Data records
----------------------------------------

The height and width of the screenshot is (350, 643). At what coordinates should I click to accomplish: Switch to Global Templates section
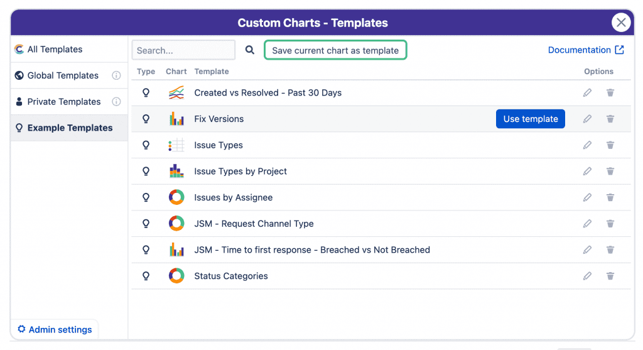(63, 75)
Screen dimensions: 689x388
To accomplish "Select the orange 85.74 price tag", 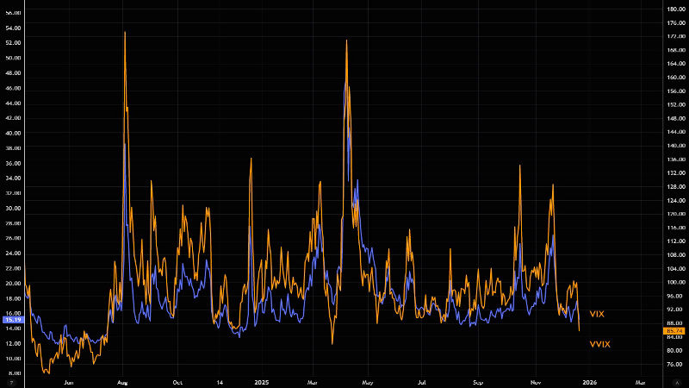I will [x=674, y=331].
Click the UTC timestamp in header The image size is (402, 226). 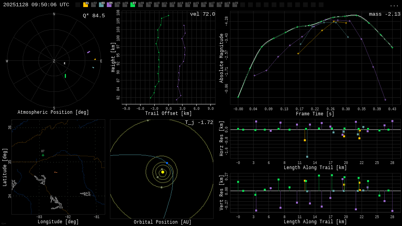click(36, 5)
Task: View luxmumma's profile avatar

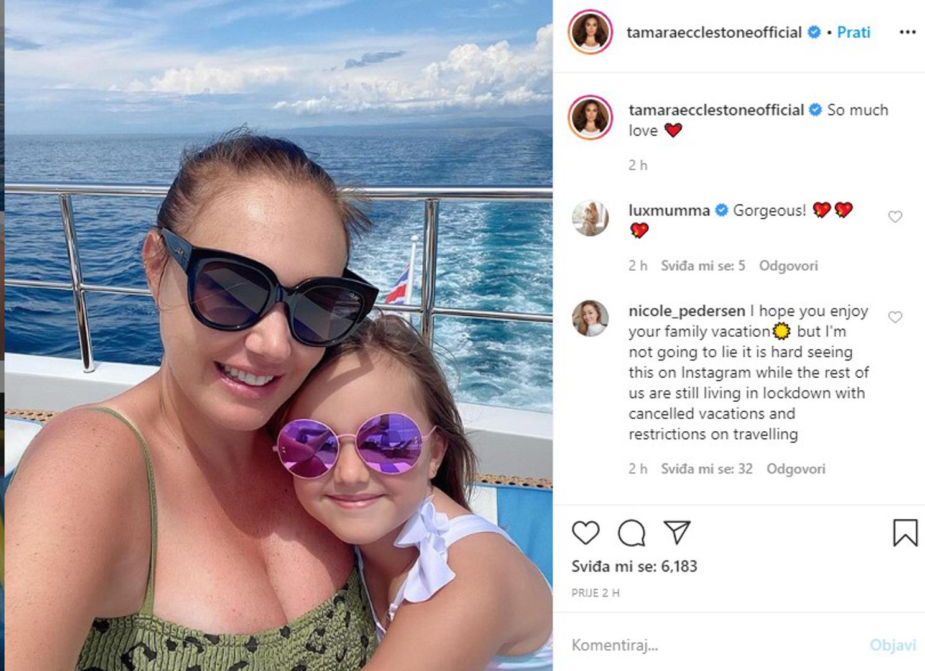Action: tap(591, 218)
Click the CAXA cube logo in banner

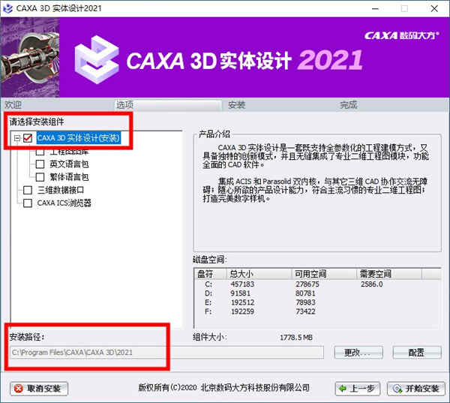(x=99, y=58)
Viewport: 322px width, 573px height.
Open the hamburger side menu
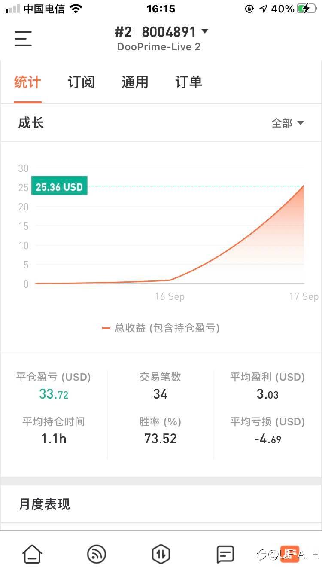(x=23, y=39)
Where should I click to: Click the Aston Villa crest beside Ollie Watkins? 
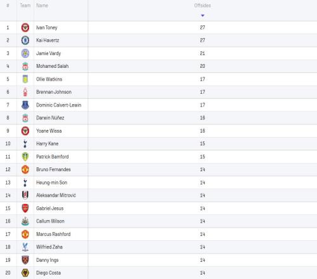coord(25,79)
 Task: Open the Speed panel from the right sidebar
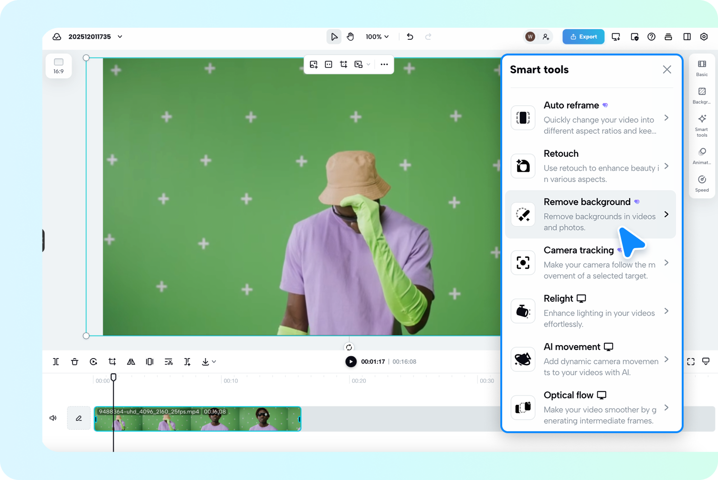(702, 184)
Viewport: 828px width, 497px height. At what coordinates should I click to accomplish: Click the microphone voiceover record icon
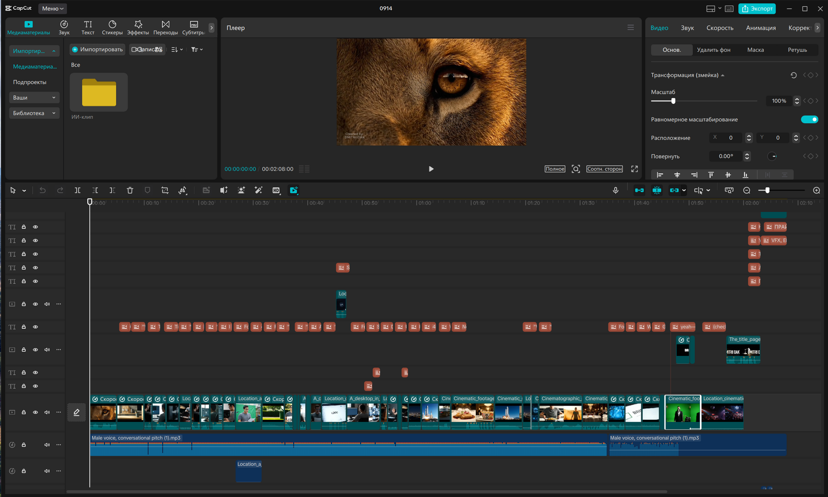pyautogui.click(x=615, y=190)
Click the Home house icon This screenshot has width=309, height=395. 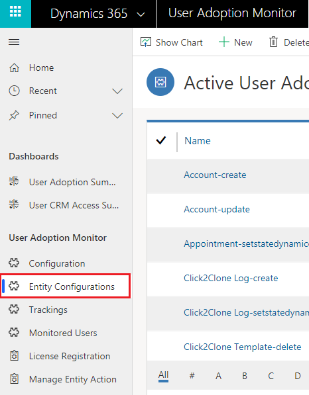coord(14,67)
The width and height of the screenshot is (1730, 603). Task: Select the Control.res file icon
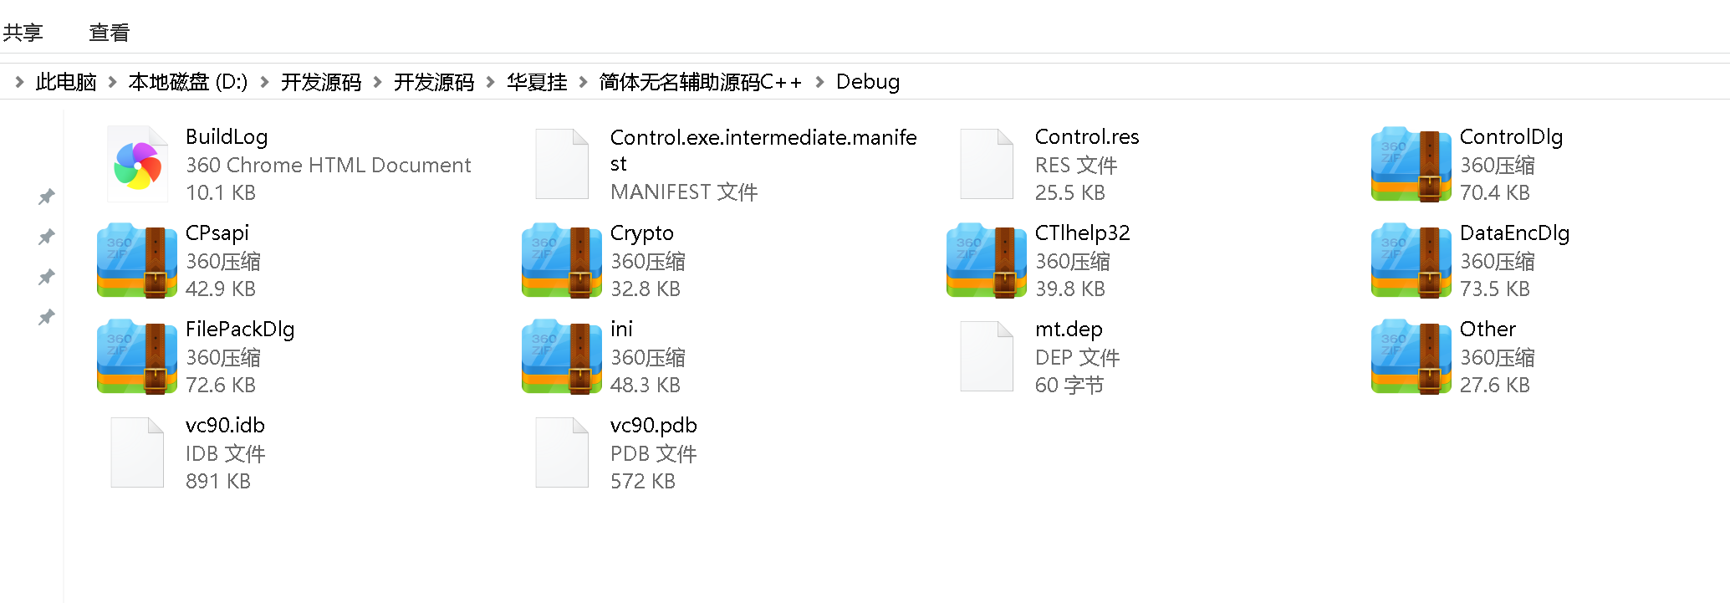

----------------------------------------

#### [Given task]
Please express the items from the line containing "Viewport: 322px width, 573px height." down to the line containing "pyautogui.click(x=615, y=190)" as a Markdown table with the columns Row and Item line. Skip blank lines and leave the pictures out.

#### [Written response]
| Row | Item line |
|---|---|
| 1 | Viewport: 322px width, 573px height. |
| 2 | Open the hamburger side menu |
| 3 | (x=23, y=39) |
| 4 | Where should I click to: Click the Aston Villa crest beside Ollie Watkins?  |
| 5 | coord(25,79) |
| 6 |  Task: Open the Speed panel from the right sidebar |
| 7 | (702, 184) |
| 8 | Viewport: 828px width, 497px height. At what coordinates should I click to accomplish: Click the microphone voiceover record icon |
| 9 | pyautogui.click(x=615, y=190) |